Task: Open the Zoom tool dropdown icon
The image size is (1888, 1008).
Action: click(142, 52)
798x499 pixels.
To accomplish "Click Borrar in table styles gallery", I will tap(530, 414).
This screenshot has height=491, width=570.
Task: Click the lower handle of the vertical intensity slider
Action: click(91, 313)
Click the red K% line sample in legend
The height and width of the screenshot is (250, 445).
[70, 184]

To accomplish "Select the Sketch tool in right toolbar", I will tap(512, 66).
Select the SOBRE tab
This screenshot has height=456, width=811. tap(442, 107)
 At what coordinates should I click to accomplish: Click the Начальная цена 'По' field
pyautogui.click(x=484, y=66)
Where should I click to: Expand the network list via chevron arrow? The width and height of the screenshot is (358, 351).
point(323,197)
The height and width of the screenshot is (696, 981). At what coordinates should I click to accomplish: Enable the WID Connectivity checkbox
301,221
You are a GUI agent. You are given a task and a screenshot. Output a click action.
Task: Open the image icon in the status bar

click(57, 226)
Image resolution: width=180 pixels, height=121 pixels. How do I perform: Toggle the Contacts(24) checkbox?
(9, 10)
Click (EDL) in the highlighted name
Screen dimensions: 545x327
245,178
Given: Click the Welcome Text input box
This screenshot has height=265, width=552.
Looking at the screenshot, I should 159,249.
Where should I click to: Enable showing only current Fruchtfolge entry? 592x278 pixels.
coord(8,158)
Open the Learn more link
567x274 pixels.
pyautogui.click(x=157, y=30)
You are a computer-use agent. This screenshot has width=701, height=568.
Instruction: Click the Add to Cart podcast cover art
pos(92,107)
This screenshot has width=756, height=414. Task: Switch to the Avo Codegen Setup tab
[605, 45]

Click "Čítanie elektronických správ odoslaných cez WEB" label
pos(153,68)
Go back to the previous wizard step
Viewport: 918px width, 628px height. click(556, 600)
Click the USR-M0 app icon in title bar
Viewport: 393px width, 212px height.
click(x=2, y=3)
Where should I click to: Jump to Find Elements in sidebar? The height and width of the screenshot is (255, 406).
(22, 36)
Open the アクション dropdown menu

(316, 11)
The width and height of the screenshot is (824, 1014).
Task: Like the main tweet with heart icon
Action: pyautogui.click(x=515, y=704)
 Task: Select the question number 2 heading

....................

▸ **YOUR ASSIGNMENT**:
Where a line of the records contains the word "agent", copy that line.

▸ **TASK RESPONSE**:
You are a GUI agent. You are given a task and a screenshot. Output a click action.
You are a computer-use agent. This screenshot has width=701, height=568.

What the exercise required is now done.